6. Transparencia de la cosa pública: No podemos tener un país, rehén de los vaivenes políticos. El derecho debe privar para que tantos nacionales como extranjeros, reciban lo que todos buscamos de una u otra forma: Justicia. Ésa es la esencia misma del Derecho. En Nicaragua, el poder manipula al Derecho, cuando éste debe controlar el poder. Si nuestro sistema jurídico sigue tal y como está dentro de muy poco estaremos aplicando la Ley del Talión, porque en los taxis, buses, mercados, el pueblo comienza a cansarse. El más grande de los filósofos griegos Aristóteles decía: “La Política es la máxima expresión de la felicidad del hombre”, cómo estaría de defraudado en este país, posiblemente se habría suicidado al ver lo que hemos permitido que hagan nuestros políticos. Estos deben dejar de ser Yoyistas, pensar primero Yo, después Yo y por último Yo. La máxima del Derecho las cosas se deshacen a como se hacen debemos aplicarla e incluirla en nuestra constitución, para que podamos despedir al Presidente y diputados por su ineficacia e inoperancia. Deberíamos de pagarles acorde a resultados y créanme saldrían sin sueldo todos los meses.

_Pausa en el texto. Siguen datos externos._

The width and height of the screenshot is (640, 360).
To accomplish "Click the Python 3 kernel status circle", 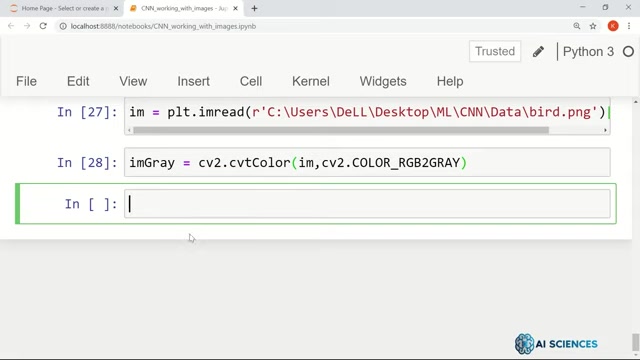I will coord(629,51).
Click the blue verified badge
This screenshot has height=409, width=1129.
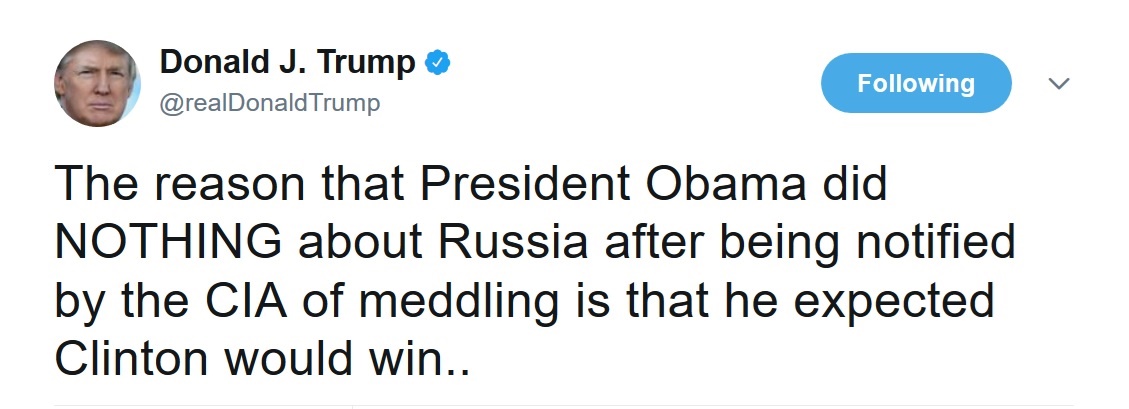point(437,65)
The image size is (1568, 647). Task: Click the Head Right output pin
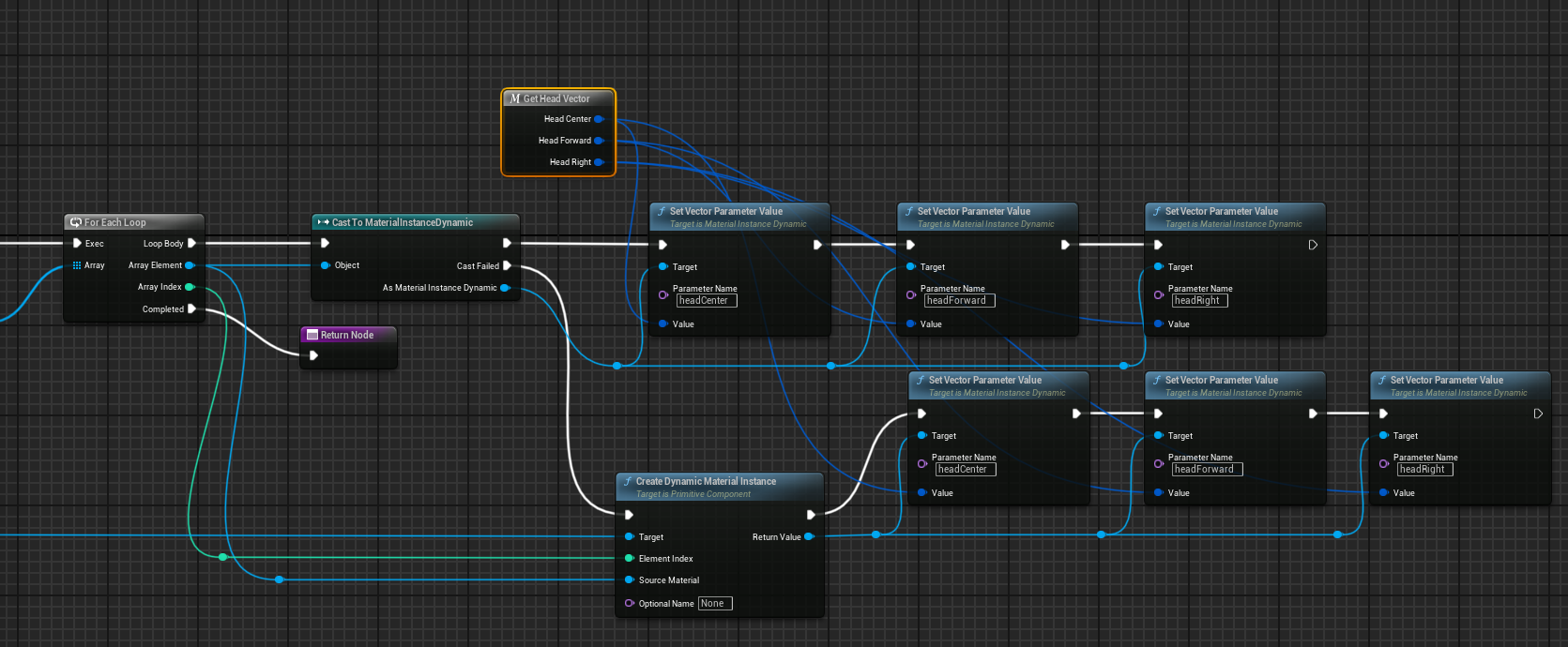pyautogui.click(x=599, y=162)
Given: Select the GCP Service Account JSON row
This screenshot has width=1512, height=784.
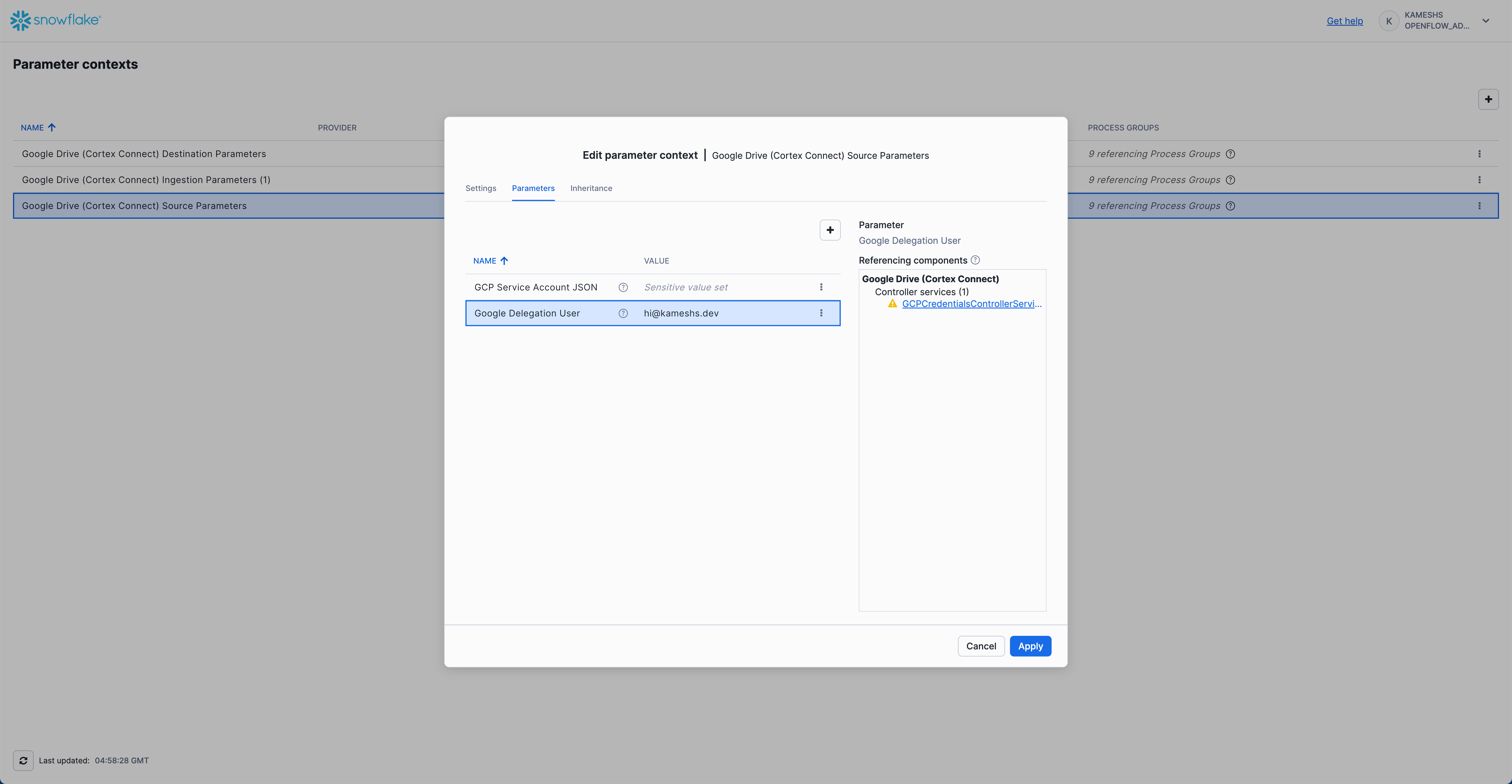Looking at the screenshot, I should (x=536, y=288).
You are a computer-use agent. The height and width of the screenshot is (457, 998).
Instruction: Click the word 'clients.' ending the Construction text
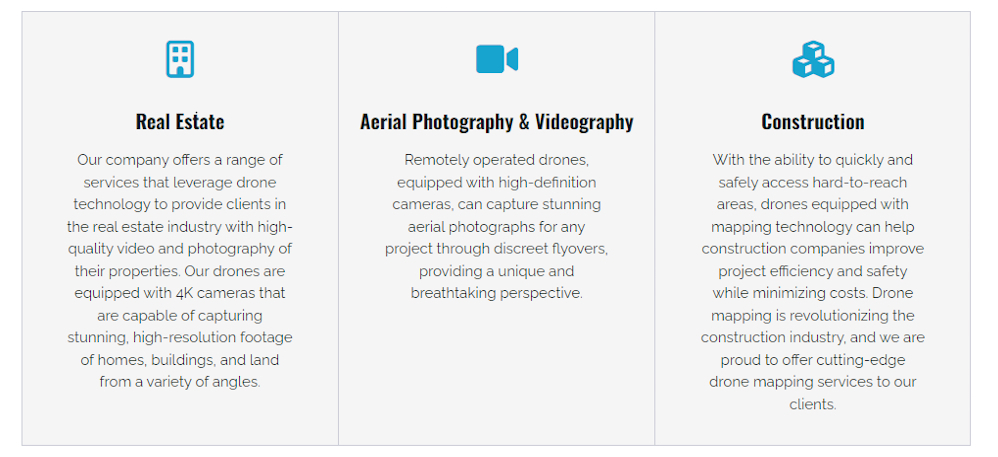click(x=813, y=405)
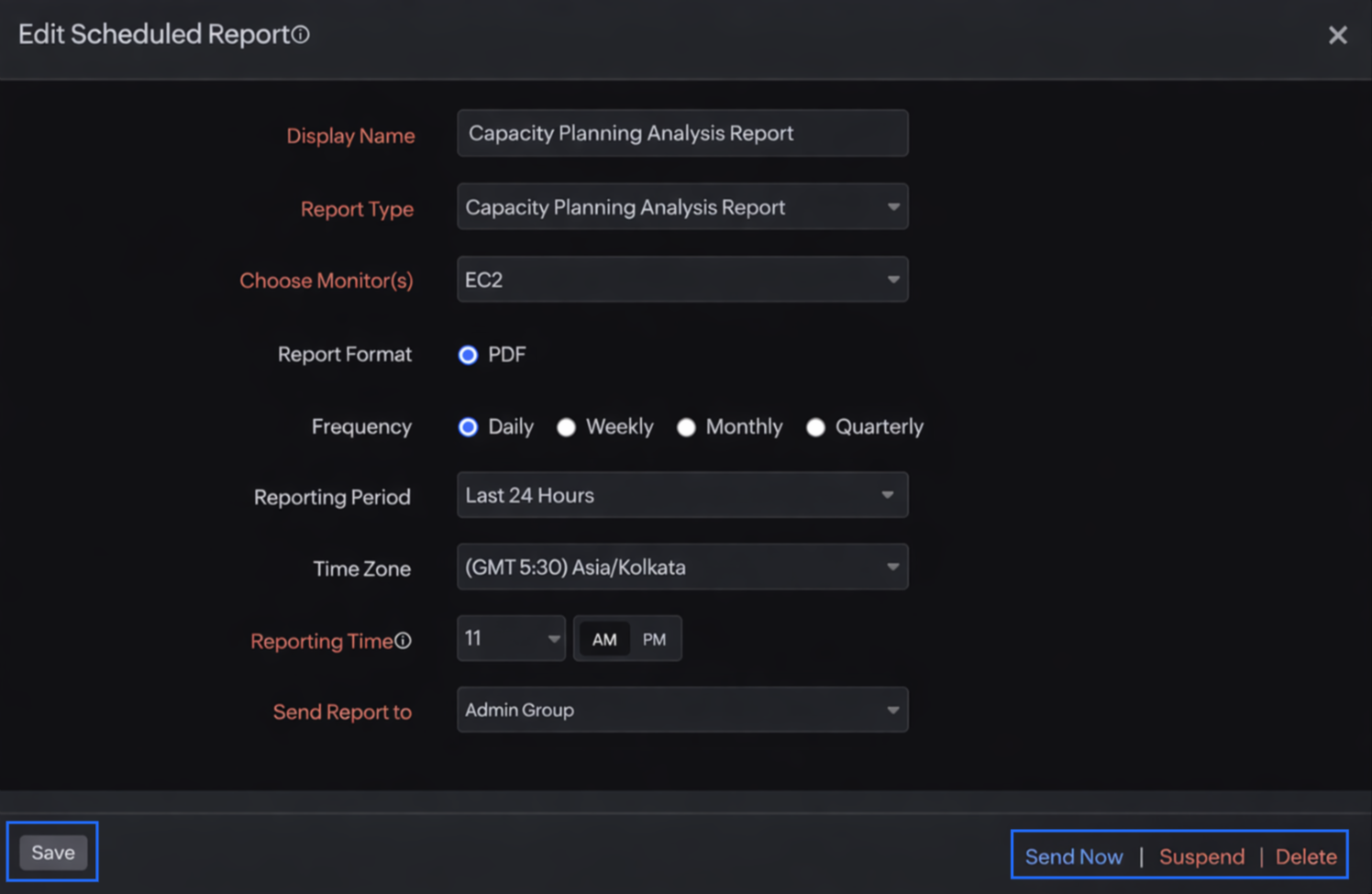
Task: Choose Weekly frequency
Action: (567, 427)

He querido promover con estas líneas, el debate transparente de nuestra realidad. Posiblemente unos estarán de acuerdo otros no, eso es lo que realmente enriquece las sugerencias planteadas. Pero una cosa es segura debemos de cambiar nuestra actitud en el trabajo, en la escuela, en la universidad, en nuestra comunidad, en nuestras familias, porque no tenemos opción si queremos heredarle a nuestros hijos un mejor país del que nosotros tuvimos.

Apelo a la inteligencia de nuestros políticos, antes de ser miembros de un partido político, nacieron siendo nicaragüenses, al morir sin partido muchos de ellos, nuestro suelo nacional los acogerá como nicaragüenses, que todo lo material se queda, nada nos llevamos más que la satisfacción del deber cumplido, cuando hemos criado a nuestros hijos para que anden con la frente en alto y nos recuerden con cariño, no con odio y rencor que lastima el espíritu de los que se han marchado. Veamos pues cuantos seguimos siendo consecuentes con nuestra nacionalidad.